Read more about managing chronic illness during winter

If you are fit and healthy you can usually get over these infections by:

  • resting
  • drinking plenty of fluids
  • using medicine you buy from a pharmacy or shop without a prescription

But viral infections are very contagious. They can spread quickly before you notice the symptoms. It can be difficult to stop them spreading to people who are vulnerable.

Important

Go to your nearest emergency department (ED) if:

  • you feel very unwell and feel you need urgent care

You will be seen, even when it is full or very busy.

Read more about going to the emergency department

Protect yourself and others from infection

To try and avoid infection you should:

  • get vaccinated against flu and COVID-19
  • wear a face mask in crowded places
  • cover coughs or sneezes with a tissue or your sleeve - put used tissues into a bin
  • clean objects and surfaces that other people touch
  • avoid people with obvious symptoms of infection
  • clean your hands properly and regularly

If you have a chronic condition, review your medicine and management of your chronic disease with your public health nurse (PHN), GP or pharmacist.

What to do if you get ill

Signs of being ill with a common infection such as the flu usually include:

  • feeling very tired
  • losing your appetite
  • having aches and pains

You may not have a temperature or chills.

It is likely that you have a viral illness. Antibiotics will not help. Keep drinking fluids, pee regularly and take time to rest and recover.

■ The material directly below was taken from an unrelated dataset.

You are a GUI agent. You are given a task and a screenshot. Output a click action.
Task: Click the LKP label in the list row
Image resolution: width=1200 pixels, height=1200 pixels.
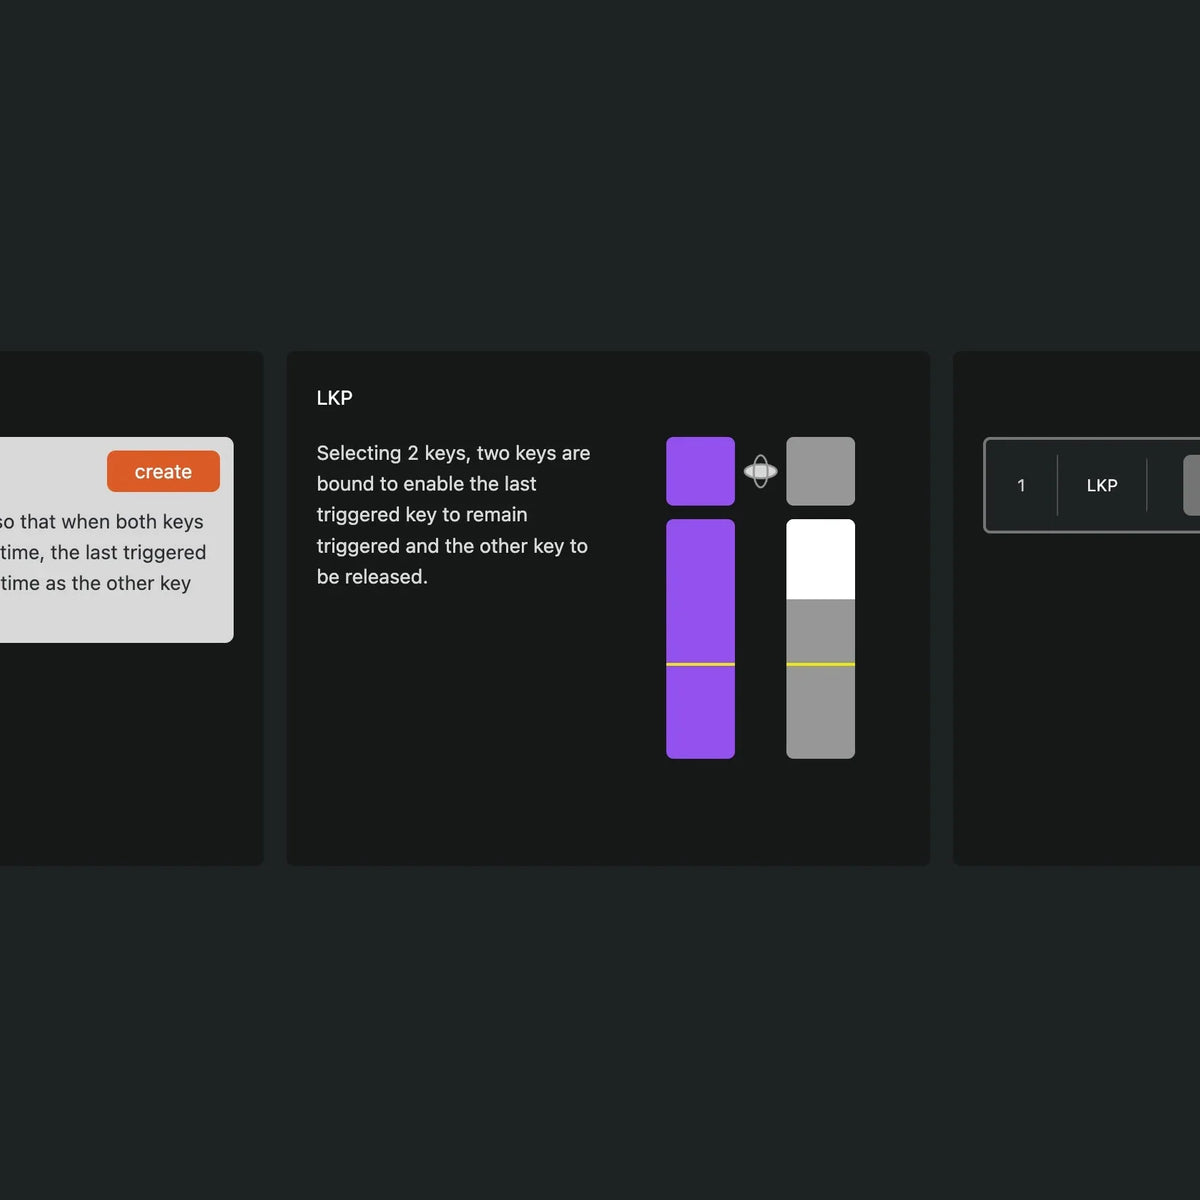[x=1101, y=485]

If your illness is not getting worse, you can usually treat it at home. Medicines available without a prescription will help to treat your symptoms.

Talk to your pharmacist or GP if you are in one of the at-risk groups, or are worried about your symptoms.

If you live alone make sure someone knows you are feeling unwell. They can check that you are not getting worse and get supplies for you.

If part of your body is not working properly because of infection you'll need to be checked.

What to do if your baby has an infection

Signs that a baby is unwell include:

  • unusually dry nappies or less than 4 wet nappies over a 24 hour period - this shows the baby is not taking in enough liquid
  • poor feeding
  • a weak cry
  • feel limp and have little control of their muscles

These are serious signs that should be checked, even if your baby has no temperature.

When to take your baby to an emergency department (ED)

When to take your baby to see your GP

Infections in young adults

Phone your GP if you are a young adult and:

  • have severe leg pain
  • are not able to stand up properly

This can be a warning sign of something serious.

Getting vaccinated

Vaccination is the most effective way of preventing infections.

Vaccination works by getting your immune system to produce antibodies against the disease.

There is no recommended vaccine for the winter vomiting bug.

Flu vaccine

The flu vaccine is a safe and effective vaccine that is offered free of charge for certain groups of people. It's offered every year to help protect people at risk of getting seriously ill from flu.

You may feel sore for a little while after the jab.

Pneumococcal vaccine

The pneumococcal vaccine is recommended for people with chronic illnesses such as a heart or liver condition.

It protects you against serious and potentially fatal pneumococcal infections such as pneumonia or meningitis. It is also known as the pneumonia vaccine.

It is free to people aged 65 and over or, if you have certain conditions.

COVID-19 vaccine

COVID-19 vaccines are available to people aged 12 and over and will protect you from serious illness from COVID-19.

You should get a booster vaccine when it is offered to you.

Find out who can get a COVID-19 booster dose now and next

If an infection gets worse

In some cases, a viral infection can spread inside the body and affect organs such as the brain or lungs. It is important to notice the signs early on for rapid and effective treatment.

Brain

Seek urgent medical care if you or a person you know becomes confused, agitated or difficult to rouse following an infection.

Lungs

Signs an infection has spread to your lungs include:

  • rapid breathing
  • not being able to finish a sentence without needing to grab another breath
  • blue-tinged lips

Circulation

Your hands may be clammy, white and cold. You may have dizziness that can only only be relieved by lying down.

Kidneys

If you have not peed in over 12 hours and have no urge to pee, then phone your GP.

Tummy

Signs an infection has spread to your stomach include:

  • severe pain
  • vomiting
  • diarrhoea

Skin

If you have sore, red and swollen areas of skin oozing pus, then contact your GP immediately.